La serenidad nos da claridad y paz mental. Hoy dedico el emo-cionario a este superpoder que podemos entrenar, como si fuera un músculo.
¡Hola, caminante!
No te olvides de mirar al cielo en tu caminar. Si tuviera que poner una imagen a la serenidad, sería el cielo en calma de una noche estrellada. Lo he hecho intuitivamente pero en su origen, serenidad, deriva del latín serenus: sin nubes, apacible.
Con la imagen hermosa de las estrellas, he cerrado los párpados y he pedido a mi corazón que me traiga serenidad, belleza, creatividad. En mí no puede darse una cualquiera de ellas sin las otras. Van entrelazadas.
Soy serenidad cuando me pongo a las órdenes del corazón. Significa que despejo mi firmamento interno y declaro que Él, el corazón, es mi sol y todo comienza a girar a su alrededor. Cuando te entregas al poder del corazón, te paras, dejas que las cosas sean, y, de esa quietud, brota la serenidad.
A la serenidad suele precederle la agitación. Ocurre con casi todos los sentimientos de la calma. Ya habrás escuchado, caminante, que tras la tempestad, siempre viene el sosiego. Pero cuando le pides a tu corazón que te traiga serenidad, le estás diciendo que no quieres la quietud mental como algo transitorio, sino muy al contrario: que quieres quedarte a vivir en ella. ¿Y sabes qué? Es posible.
Es cuestión de abrirse a lo que nos traiga el corazón. Dejarle que él sea el maquinista. Observa, caminante, que digo todo el rato el corazón, y no la mente.
La mente es la que nos teje las tempestades: el temor de lo que va a suceder, la duda de cómo actuar, la espera de algo que deseamos. Así se ciernen las tormentas y las borrascas profundas.

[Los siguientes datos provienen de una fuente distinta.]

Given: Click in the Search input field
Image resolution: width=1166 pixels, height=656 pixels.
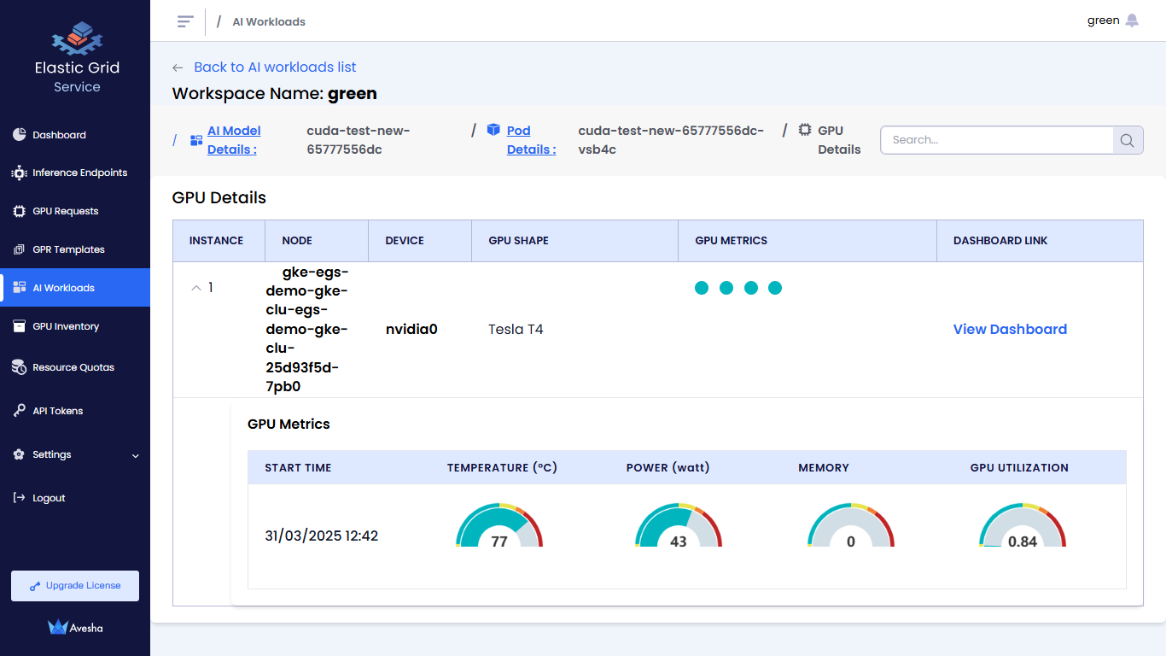Looking at the screenshot, I should click(x=996, y=140).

Entregarse al corazón es confiar y, sobre todo, no juzgar. Ésta es la clave para entrenarse en serenidad.
Ya sé que nos cuesta renunciar a emitir juicios, y a mí la primera. ¿Quieres saber, caminante, qué es lo que yo hago?
Si queremos dejar de juzgar, hemos de hacerlo con nosotros mismos. Si no te has dado cuenta, y has enjuiciado o estás enjuiciando, apártate de tu mente y vete a tu corazón. Cierra tus ojos y concéntrate en él. Díle entonces que ya sabes, porque él te lo ha enseñado, que juzgar es una ilusión. Que nadie podemos juzgar ni a nosotros mismos ni a los demás porque creer esto es una falacia. Es lo mismo que si creyéramos que podemos volar. No nos corresponde volar ni tampoco juzgar.
¡Pruébalo cada vez que te sorprendas juzgando y sientas que no deberías estar haciéndolo! Ya verás cómo enseguida le devuelves el poder a tu corazón. Es tu sol.